Document text
Saturday, April 14, 2007

Can I Get Some Fucking Peace?

What follows is a rant. Pure and simple. Don't look for any great revelations below. You won't find any. Don't force yourself to read this, you are under no obligation as a friend, fan, or acquaintence, because all I am doing is compaining and I'm sure you've got enough complaints of your own. I probably wouldn't want to hear your complaints either. I just wanted to get this out because sometimes it just feels good to yell out loud even if no one is listening and I was getting board with all the porn on my computer.

My life is turmoil right now. Full of anxiety, anger, and indecision. Full of noise and chaos. None of it my own, but shit I am forced to deal with nonetheless. In short, everything I hate. On my job I am stuck between the complaints of our sole client and the complaints of our company and I must listen to them bitch and argue at each other all day long. At the gym there are politics going on as fighters leave one gym or trainer for another and rumors and innuendoes fly. Promoters bad-mouthing their own fighters. Trainers talking shit about their students. Students talking shit about their trainers. Wholesale backstabbing. At home I have babies screaming, my wife bitching and complaining and stressing out about nothing. I go online and browse a few messageboards to get my mind off reality for a little while and there's more bitching and arguing and complaining going on there and I even wound up in the middle of it somehow, getting direspected by some idiot I don't even know who thinks he can talk shit to people because of his status in the publishing world. I have always avoided flame wars because people tend to say things online that they would never in a million years say to your face, yet there I was in the middle of one. Everywhere there is chaos. I despise chaos.

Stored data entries
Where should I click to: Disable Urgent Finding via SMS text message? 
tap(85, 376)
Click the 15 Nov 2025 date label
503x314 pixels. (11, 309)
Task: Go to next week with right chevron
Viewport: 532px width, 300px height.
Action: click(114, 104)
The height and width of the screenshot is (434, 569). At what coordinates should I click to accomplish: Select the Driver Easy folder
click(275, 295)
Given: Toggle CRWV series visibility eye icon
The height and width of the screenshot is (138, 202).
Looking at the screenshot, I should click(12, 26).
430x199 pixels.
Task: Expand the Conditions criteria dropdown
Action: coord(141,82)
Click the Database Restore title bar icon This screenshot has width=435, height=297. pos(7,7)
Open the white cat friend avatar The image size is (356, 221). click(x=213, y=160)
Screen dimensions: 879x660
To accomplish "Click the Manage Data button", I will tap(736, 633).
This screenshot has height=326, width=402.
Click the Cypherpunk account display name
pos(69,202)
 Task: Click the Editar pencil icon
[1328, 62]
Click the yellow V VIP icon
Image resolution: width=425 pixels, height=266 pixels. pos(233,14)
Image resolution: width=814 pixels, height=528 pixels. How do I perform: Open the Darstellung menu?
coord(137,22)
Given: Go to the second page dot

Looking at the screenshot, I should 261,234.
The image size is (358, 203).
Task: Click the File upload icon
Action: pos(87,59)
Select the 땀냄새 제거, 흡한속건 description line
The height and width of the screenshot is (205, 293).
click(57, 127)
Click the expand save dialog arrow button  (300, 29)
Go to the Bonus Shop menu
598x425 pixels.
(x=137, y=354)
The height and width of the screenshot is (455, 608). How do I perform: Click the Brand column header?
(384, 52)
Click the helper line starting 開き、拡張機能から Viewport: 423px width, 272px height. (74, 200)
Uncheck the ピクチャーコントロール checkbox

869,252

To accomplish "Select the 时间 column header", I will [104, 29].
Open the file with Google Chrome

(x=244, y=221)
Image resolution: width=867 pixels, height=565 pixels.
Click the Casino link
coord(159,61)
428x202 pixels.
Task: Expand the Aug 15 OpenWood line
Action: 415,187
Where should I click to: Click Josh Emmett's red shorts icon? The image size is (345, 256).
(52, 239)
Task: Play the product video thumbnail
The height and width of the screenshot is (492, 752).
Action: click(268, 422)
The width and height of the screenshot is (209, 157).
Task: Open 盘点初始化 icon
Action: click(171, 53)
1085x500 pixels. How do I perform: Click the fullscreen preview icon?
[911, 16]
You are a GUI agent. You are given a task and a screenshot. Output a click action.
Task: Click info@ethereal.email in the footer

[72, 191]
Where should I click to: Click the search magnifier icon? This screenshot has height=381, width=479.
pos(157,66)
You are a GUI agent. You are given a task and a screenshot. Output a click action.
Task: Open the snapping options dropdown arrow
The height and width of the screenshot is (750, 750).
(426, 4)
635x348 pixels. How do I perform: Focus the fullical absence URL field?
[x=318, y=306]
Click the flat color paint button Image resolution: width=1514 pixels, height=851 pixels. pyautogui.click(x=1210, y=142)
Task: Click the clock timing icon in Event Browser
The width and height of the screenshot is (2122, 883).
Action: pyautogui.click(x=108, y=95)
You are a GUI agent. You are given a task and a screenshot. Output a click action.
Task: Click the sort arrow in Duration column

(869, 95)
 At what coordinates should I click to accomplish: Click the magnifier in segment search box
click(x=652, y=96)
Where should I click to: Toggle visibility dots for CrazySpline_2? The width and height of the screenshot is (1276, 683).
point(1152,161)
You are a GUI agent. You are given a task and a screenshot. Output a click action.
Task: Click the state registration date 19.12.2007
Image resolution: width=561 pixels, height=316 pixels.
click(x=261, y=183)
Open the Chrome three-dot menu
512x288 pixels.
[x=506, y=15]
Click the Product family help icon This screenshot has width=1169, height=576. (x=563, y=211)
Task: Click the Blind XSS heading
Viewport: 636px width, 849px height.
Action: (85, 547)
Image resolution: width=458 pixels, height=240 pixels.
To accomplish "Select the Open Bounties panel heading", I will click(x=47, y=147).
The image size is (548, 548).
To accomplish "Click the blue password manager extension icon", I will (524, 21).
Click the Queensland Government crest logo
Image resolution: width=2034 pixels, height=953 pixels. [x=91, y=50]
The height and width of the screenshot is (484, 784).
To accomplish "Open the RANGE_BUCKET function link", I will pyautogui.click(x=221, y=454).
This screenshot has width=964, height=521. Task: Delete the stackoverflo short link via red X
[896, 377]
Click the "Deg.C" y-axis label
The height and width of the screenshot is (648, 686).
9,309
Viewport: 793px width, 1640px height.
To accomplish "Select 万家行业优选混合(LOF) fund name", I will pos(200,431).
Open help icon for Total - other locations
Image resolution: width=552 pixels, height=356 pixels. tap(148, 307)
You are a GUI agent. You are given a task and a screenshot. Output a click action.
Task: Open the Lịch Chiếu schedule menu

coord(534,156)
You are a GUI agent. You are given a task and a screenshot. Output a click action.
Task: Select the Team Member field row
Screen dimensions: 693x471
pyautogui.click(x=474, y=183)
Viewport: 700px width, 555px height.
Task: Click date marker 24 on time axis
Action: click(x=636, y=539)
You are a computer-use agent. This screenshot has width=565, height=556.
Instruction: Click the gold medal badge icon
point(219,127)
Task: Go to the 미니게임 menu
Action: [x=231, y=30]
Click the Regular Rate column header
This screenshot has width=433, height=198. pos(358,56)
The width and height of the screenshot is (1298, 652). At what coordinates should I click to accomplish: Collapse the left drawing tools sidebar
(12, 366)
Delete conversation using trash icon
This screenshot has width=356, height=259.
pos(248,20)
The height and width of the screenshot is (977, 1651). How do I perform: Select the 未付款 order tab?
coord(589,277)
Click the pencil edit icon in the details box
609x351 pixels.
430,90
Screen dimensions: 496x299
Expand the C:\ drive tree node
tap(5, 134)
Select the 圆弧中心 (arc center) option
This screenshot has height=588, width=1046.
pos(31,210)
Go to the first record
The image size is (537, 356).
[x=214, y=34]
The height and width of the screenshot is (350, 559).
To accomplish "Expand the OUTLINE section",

Requests
**A)** In the blog post, rewrite the paragraph that begins "My life is turmoil right now" as a shorter bulleted list that keeps its main facts.
**B)** Resume the blog post about the writer's chaotic life, starting right after its final sentence.

Expected responses
**A)**
- Life right now is turmoil: anxiety, anger, indecision, noise and chaos. None of it is my own, but I'm forced to deal with it.
- Job: I'm stuck between the complaints of our sole client and those of our company, listening to them argue all day.
- Gym: politics as fighters leave for other gyms or trainers, and rumors fly. Promoters bad-mouth their fighters, trainers and students trash each other, and there's wholesale backstabbing.
- Home: babies screaming, and my wife complaining and stressing out about nothing.
- Online: message boards meant as an escape are full of arguing too. I got pulled into a flame war and disrespected by a stranger who leans on his status in the publishing world. I have always avoided flame wars, since people say things online they'd never say to your face.
- Everywhere there is chaos, and I despise chaos.

**B)**
All I want now or have ever wanted was peace. I want quiet. Isolation if neccessary, but I can't take this shit anymore. I am sick of hearing people complain, sick of hearing people argue, sick of other people trying to get me to worry about shit I couldn't give a fuck about just because their anxiety needs some companionship. I am not one of those who thrives on drama. I am not one of those who's not happy unless they have something to bitch about. I am a fighter who hates to fight (unless of course it is physical.) Sometimes I feel like the only place where I can truly find peace is in the ring or during training. That is the only place where all the bullshit ends. It is the only time when most people really seem to get how meaningless all that talk really is, how pointless all that whining and complaigning and threatening and posturing and bragging really is. In the ring it is simple. I hit you harder, faster, and more often then you hit me and I win. There is no talking your way out of it. None of your complaigning and bitching and moaning and debating is going to save your ass once the punches start flying. None of your alibis mean shit when there's a shinbone flying at your face. Lately, it's been the only time when the world makes sense.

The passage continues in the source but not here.